INPUT RECORDS.
>>>

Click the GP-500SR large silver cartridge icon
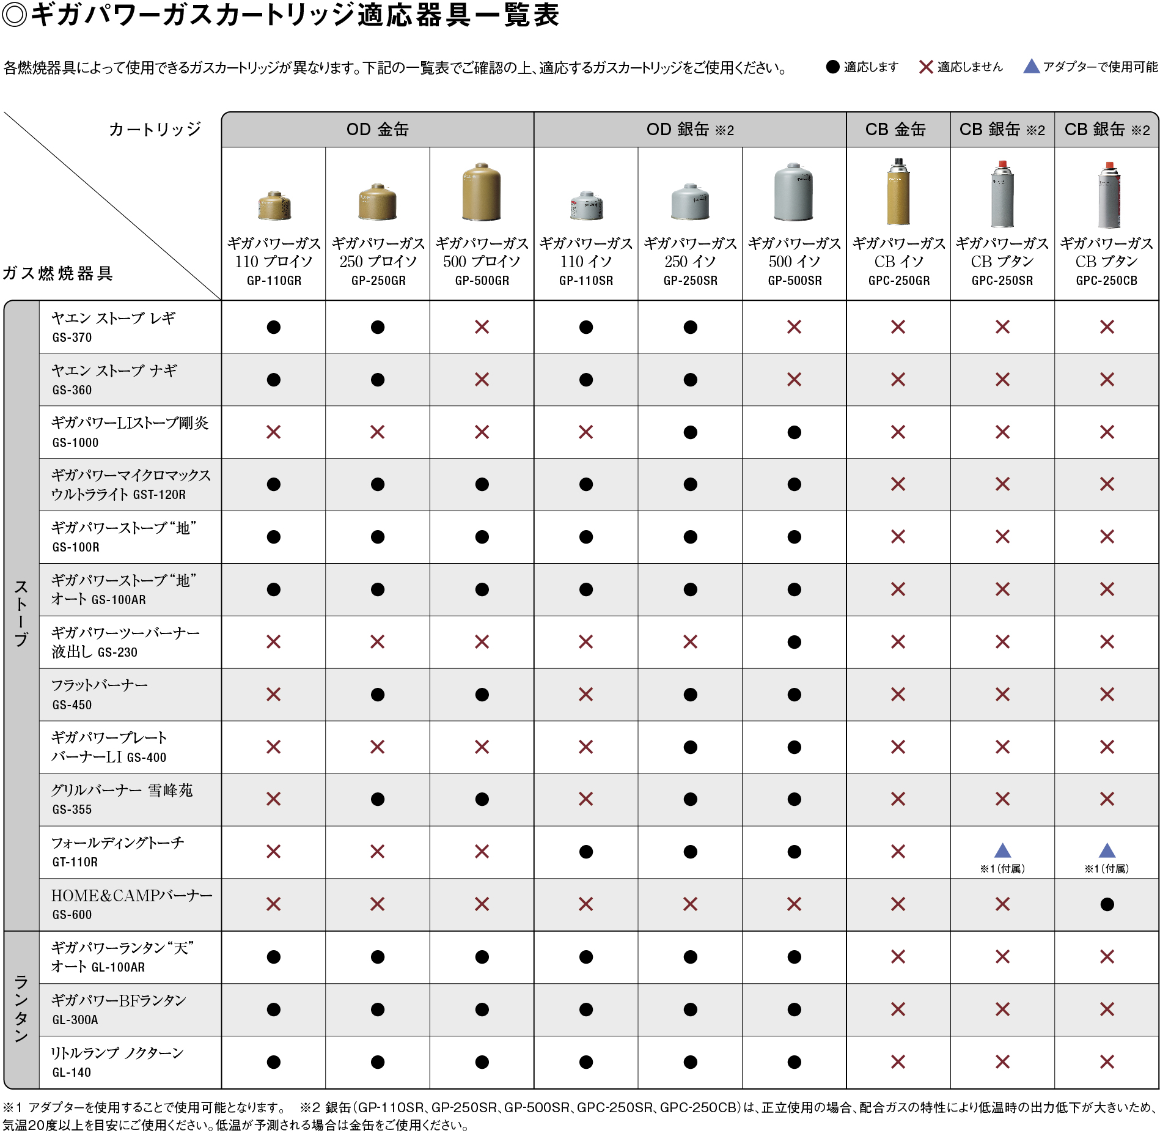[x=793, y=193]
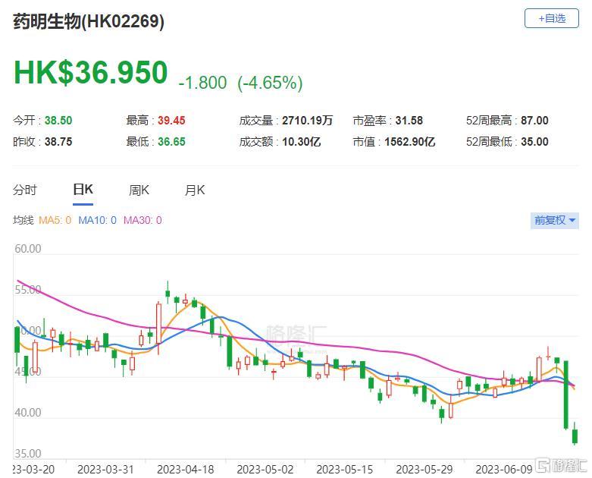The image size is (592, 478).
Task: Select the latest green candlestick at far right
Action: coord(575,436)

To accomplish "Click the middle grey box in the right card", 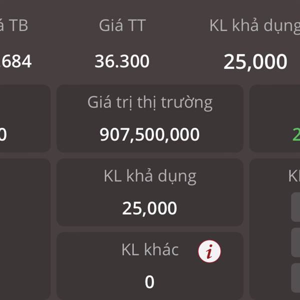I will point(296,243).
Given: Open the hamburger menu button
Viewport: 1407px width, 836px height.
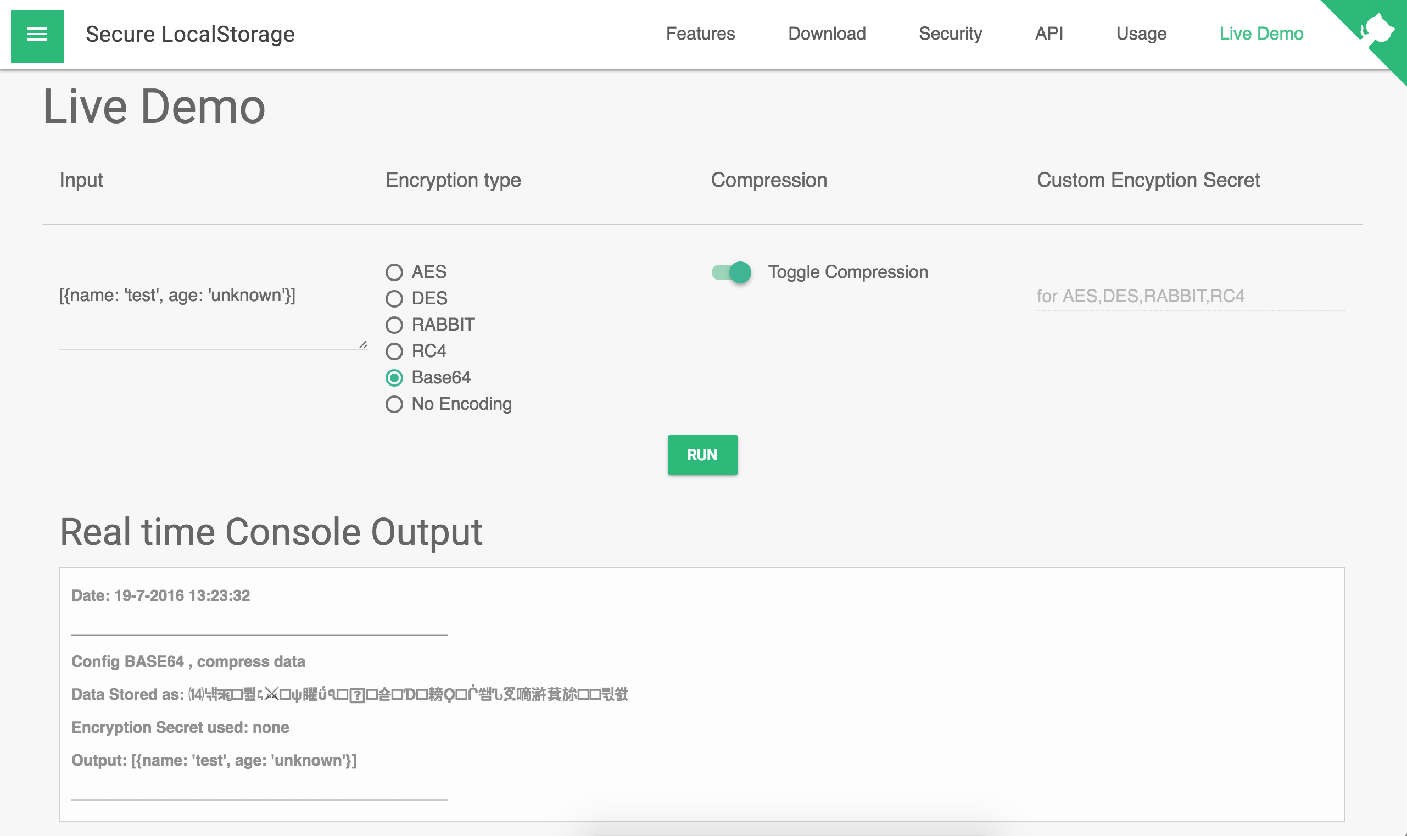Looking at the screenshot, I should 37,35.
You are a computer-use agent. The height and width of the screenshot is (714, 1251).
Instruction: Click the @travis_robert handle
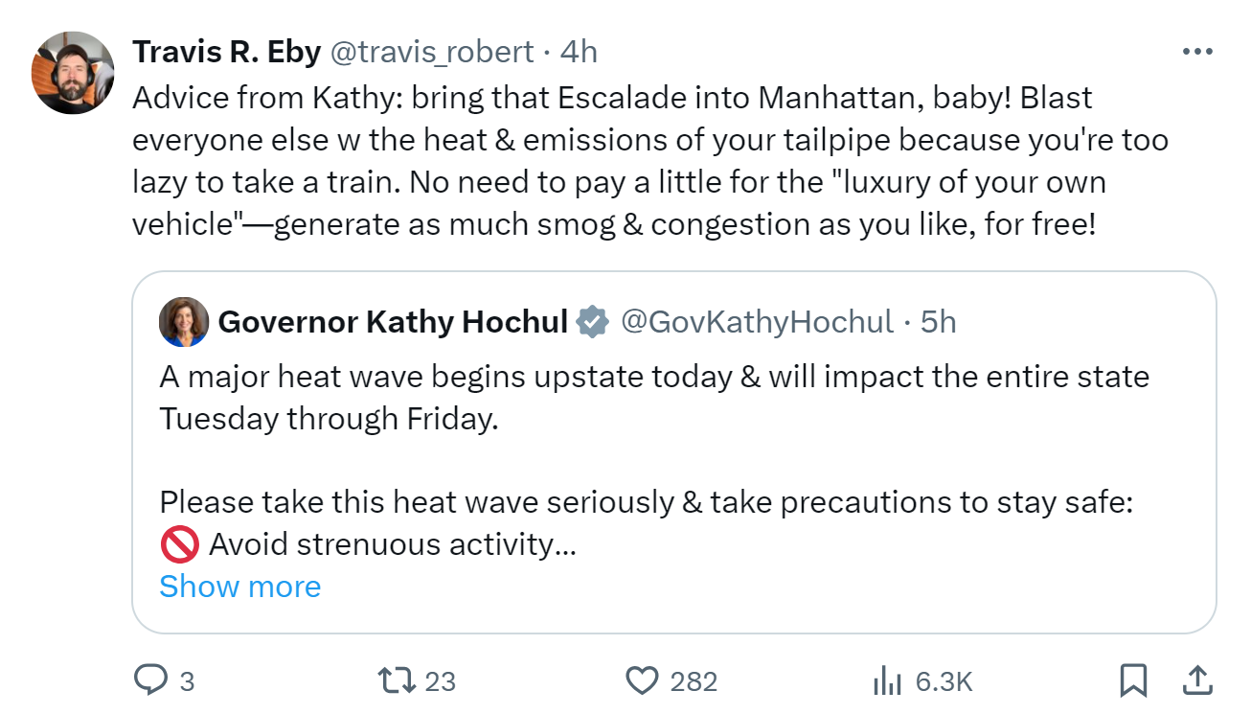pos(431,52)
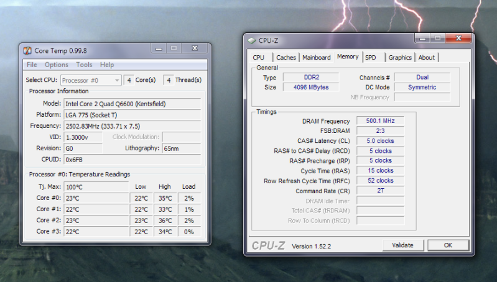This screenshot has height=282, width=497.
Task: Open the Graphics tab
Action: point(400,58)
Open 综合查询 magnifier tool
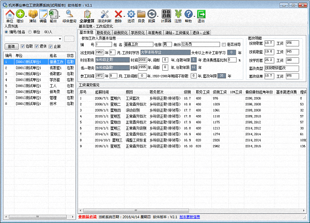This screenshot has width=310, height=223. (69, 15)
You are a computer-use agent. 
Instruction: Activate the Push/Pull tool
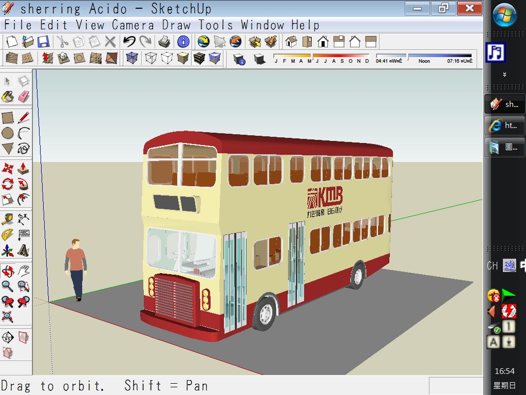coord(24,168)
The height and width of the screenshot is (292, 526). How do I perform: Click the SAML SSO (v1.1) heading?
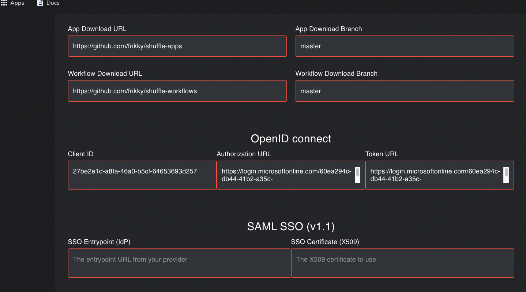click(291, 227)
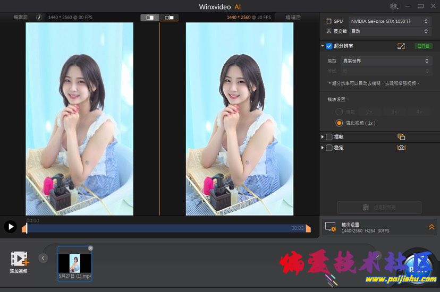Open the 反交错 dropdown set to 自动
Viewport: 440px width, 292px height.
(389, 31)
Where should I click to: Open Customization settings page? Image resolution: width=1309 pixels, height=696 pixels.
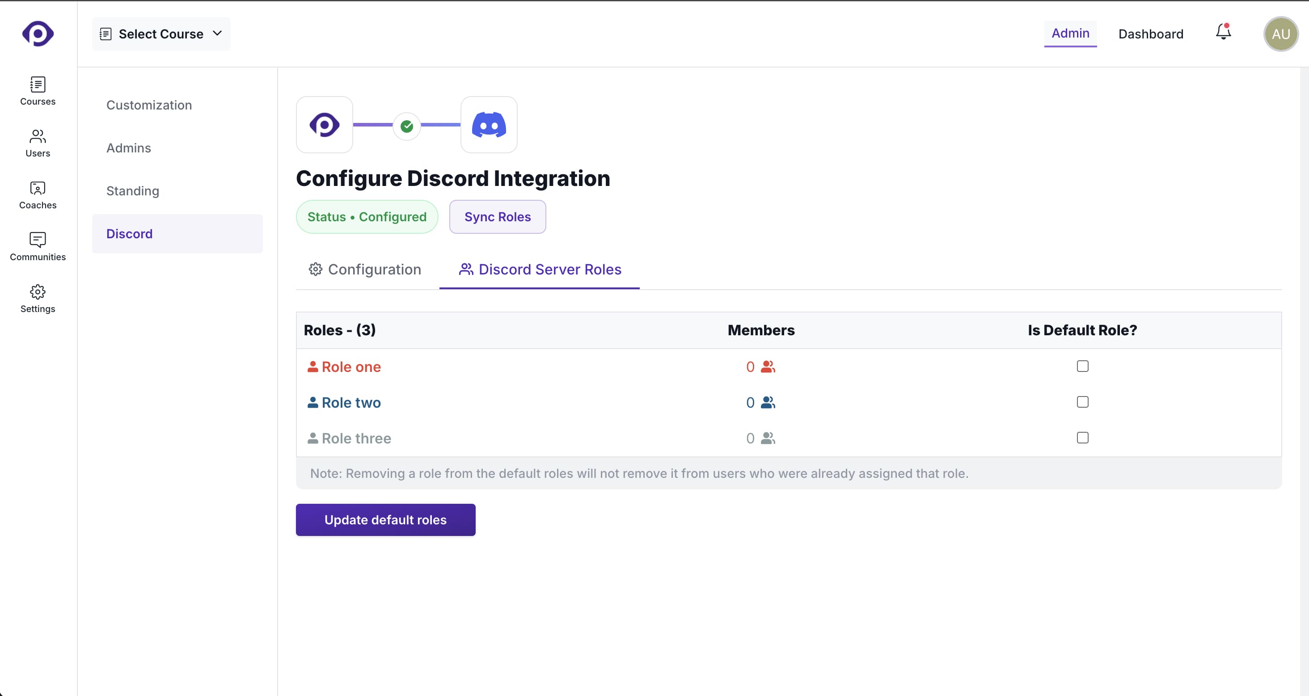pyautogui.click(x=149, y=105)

<<<

THE PROBLEM. Copy the lines from the one containing "Where should I" through the end of the items, both ends included, without the pictures.

SOLUTION TO THIS TASK.
Where should I click to: Open Customization settings page? Image resolution: width=1309 pixels, height=696 pixels.
pyautogui.click(x=149, y=105)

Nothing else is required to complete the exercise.